Stored items
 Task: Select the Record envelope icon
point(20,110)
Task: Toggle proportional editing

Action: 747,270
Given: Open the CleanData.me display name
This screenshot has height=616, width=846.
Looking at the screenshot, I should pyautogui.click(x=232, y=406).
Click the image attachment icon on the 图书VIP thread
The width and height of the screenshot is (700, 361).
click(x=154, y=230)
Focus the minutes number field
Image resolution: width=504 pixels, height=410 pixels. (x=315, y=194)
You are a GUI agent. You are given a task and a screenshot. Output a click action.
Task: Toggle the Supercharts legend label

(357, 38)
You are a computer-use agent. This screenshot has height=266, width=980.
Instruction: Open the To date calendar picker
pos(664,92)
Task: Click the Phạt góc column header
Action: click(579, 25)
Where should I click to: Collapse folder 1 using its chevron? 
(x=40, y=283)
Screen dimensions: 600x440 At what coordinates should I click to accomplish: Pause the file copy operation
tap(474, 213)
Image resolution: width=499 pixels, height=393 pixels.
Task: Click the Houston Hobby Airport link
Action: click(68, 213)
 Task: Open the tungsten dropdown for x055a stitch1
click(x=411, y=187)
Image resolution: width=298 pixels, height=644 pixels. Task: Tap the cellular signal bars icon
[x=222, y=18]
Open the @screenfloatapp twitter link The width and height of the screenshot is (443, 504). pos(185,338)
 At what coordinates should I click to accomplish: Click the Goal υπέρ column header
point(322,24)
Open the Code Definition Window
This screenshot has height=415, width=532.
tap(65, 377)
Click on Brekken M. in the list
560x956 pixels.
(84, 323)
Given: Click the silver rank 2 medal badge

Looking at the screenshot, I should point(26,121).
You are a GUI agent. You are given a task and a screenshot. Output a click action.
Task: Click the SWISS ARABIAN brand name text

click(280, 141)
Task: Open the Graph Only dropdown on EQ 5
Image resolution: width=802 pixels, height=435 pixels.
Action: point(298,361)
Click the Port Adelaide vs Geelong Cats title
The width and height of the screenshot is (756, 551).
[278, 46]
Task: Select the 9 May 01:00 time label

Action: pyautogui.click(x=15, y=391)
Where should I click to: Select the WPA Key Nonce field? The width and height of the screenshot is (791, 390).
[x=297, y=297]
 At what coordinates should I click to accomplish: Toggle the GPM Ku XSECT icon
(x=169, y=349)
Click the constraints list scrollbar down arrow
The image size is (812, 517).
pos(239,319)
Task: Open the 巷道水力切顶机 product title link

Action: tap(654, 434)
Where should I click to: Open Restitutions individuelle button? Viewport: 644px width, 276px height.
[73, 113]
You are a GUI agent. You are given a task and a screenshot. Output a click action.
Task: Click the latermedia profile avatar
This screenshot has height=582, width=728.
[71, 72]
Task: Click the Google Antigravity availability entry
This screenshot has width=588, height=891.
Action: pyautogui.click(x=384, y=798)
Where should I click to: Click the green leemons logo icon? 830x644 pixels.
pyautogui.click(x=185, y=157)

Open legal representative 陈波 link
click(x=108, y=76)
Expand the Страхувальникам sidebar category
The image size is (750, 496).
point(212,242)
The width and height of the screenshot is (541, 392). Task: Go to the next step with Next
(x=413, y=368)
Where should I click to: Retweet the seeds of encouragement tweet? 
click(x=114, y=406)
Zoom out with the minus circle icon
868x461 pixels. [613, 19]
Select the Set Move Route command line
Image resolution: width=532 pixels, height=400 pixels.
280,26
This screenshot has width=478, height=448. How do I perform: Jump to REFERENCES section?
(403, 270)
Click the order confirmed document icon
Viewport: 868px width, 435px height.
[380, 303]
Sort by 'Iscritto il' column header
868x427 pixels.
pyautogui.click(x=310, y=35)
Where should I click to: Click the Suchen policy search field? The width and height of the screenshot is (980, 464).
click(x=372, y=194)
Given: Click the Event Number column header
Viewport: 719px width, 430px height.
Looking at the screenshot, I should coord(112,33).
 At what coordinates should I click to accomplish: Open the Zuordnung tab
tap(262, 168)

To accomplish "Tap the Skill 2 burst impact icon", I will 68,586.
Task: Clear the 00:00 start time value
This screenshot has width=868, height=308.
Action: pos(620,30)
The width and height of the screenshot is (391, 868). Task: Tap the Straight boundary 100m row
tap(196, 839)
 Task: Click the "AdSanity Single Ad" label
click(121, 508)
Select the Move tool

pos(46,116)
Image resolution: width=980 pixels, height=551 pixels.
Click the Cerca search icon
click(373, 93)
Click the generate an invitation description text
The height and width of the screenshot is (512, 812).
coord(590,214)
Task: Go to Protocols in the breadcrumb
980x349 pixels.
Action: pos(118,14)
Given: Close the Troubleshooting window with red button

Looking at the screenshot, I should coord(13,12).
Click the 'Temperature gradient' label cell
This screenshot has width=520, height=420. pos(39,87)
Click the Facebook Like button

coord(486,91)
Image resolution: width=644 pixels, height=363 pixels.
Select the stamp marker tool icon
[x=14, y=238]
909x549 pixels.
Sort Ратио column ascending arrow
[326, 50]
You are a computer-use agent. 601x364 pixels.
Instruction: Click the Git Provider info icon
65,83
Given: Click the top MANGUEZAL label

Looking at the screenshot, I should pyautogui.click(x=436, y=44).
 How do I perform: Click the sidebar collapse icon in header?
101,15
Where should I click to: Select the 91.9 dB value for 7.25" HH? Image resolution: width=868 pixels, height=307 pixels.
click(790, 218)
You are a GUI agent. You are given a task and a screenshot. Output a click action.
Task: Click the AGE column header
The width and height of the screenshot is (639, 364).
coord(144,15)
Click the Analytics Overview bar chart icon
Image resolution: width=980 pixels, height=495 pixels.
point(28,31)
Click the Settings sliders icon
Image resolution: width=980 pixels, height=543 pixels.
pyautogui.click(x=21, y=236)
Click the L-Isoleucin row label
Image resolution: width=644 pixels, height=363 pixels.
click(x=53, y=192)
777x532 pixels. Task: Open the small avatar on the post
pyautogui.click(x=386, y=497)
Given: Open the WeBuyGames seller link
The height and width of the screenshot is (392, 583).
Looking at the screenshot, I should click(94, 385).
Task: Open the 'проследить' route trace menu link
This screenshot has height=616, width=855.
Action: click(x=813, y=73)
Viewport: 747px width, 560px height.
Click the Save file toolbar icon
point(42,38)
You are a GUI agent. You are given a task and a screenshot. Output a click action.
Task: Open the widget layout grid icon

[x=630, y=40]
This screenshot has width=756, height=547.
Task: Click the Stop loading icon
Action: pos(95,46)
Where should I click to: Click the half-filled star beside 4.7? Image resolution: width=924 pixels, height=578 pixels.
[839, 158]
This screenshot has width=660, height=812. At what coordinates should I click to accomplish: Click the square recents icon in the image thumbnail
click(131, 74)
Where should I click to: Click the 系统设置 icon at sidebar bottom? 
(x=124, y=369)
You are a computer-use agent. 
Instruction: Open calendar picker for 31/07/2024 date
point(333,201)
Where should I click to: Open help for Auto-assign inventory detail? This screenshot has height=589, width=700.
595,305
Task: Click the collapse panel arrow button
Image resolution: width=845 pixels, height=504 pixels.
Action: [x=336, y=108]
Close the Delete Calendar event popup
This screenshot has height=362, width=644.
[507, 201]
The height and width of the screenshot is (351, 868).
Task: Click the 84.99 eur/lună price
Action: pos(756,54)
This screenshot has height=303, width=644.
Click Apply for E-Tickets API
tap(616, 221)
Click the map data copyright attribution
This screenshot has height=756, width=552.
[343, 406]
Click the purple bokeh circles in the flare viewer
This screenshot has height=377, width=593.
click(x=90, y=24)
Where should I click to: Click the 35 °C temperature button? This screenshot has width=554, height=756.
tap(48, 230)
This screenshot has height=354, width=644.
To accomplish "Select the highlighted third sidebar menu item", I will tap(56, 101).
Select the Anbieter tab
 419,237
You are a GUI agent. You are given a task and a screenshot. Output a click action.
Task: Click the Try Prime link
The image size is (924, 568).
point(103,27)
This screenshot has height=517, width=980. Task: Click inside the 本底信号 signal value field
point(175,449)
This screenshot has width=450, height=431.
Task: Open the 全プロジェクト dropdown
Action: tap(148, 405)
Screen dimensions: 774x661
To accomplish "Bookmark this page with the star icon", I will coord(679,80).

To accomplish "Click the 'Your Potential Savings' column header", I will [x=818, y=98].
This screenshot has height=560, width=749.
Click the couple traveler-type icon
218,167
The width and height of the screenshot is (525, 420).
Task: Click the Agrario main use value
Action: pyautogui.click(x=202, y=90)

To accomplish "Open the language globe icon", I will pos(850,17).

:: Activity ::
From the data above, copy each line where the string "computer" appears.

:: The answer ::
You are a computer-use agent. This screenshot has height=266, width=980.
You are a computer-use agent. 601x364 pixels.
You are a computer-use agent. 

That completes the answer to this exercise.